Cargo Mission Ready to Launch Amid Busy Space Science Schedule

The Progress 82 cargo craft stands atop its rocket at the Baikonur Cosmodrome launch pad in Kazakhstan during pre-launch processing. Credit: RSC/Energia
The Progress 82 cargo craft stands atop its rocket at the Baikonur Cosmodrome launch pad in Kazakhstan during pre-launch processing. Credit: RSC/Energia

A new resupply mission stands ready to launch from Kazakhstan tonight to the International Space Station. As the seven Expedition 68 crewmates await their space delivery they tended to vegetables, scanned each other’s eyes, tested robotic inventory scanning, and explored plasma physics.

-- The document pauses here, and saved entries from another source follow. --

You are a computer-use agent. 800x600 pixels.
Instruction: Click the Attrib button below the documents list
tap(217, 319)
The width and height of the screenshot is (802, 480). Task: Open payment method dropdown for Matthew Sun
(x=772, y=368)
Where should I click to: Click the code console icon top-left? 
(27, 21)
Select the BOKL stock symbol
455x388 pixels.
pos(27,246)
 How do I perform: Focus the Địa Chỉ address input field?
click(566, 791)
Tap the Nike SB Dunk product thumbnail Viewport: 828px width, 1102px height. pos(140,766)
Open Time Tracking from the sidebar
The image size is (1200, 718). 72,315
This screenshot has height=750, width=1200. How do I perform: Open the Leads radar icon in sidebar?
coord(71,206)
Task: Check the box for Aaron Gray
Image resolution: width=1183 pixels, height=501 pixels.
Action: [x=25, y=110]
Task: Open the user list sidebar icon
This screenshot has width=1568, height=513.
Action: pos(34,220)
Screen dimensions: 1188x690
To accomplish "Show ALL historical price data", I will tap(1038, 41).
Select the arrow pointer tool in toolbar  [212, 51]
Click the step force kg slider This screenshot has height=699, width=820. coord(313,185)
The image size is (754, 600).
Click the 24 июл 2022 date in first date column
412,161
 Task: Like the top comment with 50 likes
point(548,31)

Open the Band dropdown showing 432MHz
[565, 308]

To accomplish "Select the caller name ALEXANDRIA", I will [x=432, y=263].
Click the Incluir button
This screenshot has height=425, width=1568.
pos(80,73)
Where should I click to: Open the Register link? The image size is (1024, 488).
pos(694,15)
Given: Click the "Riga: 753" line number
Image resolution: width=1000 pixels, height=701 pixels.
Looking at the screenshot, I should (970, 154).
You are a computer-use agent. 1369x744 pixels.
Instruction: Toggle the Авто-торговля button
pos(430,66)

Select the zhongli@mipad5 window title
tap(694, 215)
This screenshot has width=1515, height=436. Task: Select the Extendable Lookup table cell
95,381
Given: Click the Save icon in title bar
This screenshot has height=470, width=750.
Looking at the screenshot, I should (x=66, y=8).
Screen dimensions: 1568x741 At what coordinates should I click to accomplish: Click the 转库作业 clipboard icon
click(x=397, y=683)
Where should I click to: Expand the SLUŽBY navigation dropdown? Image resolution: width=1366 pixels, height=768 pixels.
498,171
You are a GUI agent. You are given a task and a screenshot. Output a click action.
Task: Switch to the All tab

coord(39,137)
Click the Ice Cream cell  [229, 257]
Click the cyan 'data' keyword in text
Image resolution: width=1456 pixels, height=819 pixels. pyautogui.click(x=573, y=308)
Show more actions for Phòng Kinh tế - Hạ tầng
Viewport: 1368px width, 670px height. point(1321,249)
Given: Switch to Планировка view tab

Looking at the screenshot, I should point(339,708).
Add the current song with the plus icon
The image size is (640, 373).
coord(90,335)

A rocket with the ISS Progress 82 cargo craft atop is counting down to its lift off from Kazakhstan’s Baikonur Cosmodrome at 8:20 p.m. EDT today to the orbiting lab. Filled with about three tons of food, fuel, and supplies to replenish the orbital residents, the Progress 82 will take a two-day trip to the space station and automatically dock to the Poisk module at 10:49 p.m. EDT on Thursday. NASA TV will broadcast the events live on the agency’s app and website with launch coverage beginning at 8 p.m. on Tuesday and docking coverage at 10:15 p.m. on Thursday.

Back in space, the four astronauts and three cosmonauts aboard the station concentrated on numerous state-of-the-art science experiments benefiting humans both in space and on Earth. Ranging from space botany, human research, and microgravity physics, the studies help crew members adjust to long-term missions in weightlessness and provide innovations enhancing products and services on Earth.

NASA Flight Engineer Frank Rubio spent Tuesday morning nourishing and monitoring vegetables growing inside the Columbus laboratory module. The XROOTS investigation explores soilless methods, or hydroponic and aeroponic techniques, to grow crops in space and sustain crews living off the Earth.

Rubio also joined his fellow flight engineers, Josh Cassada and Nicole Mann, both from NASA, and Koichi Wakata from the Japan Aerospace Exploration Agency (JAXA) for eye scans using the Human Research Facility’s ultrasound device. The optic exams give researchers insight into how microgravity affects the eye’s shape, pressure, retinas and vision.

Mann, who also cleaned and inspected U.S. module hatch seals, joined Wakata and pointed their cameras outside the station photographing the condition of solar array components. In addition, Wakata turned on an Astrobee robotic free-flyer to demonstrate its use of wireless technology, or radio frequency identification, to manage cargo inventory on the space station. Cassada worked inside the Zarya module to maximize storage space.

Commander Sergey Prokopyev configured research hardware in the Columbus module to explore plasma crystals, or highly-charged microparticles, to gain fundamental space physics knowledge and possibly improve the design of future spacecraft. Cosmonauts Dmitri Petelin and Anna Kikina took turns studying future planetary spacecraft and robotic piloting techniques. Petelin then went on and explored how the digestion system adapts to microgravity, while Kikina observed Earth’s nighttime atmospheric glow in the near-ultraviolet wavelength.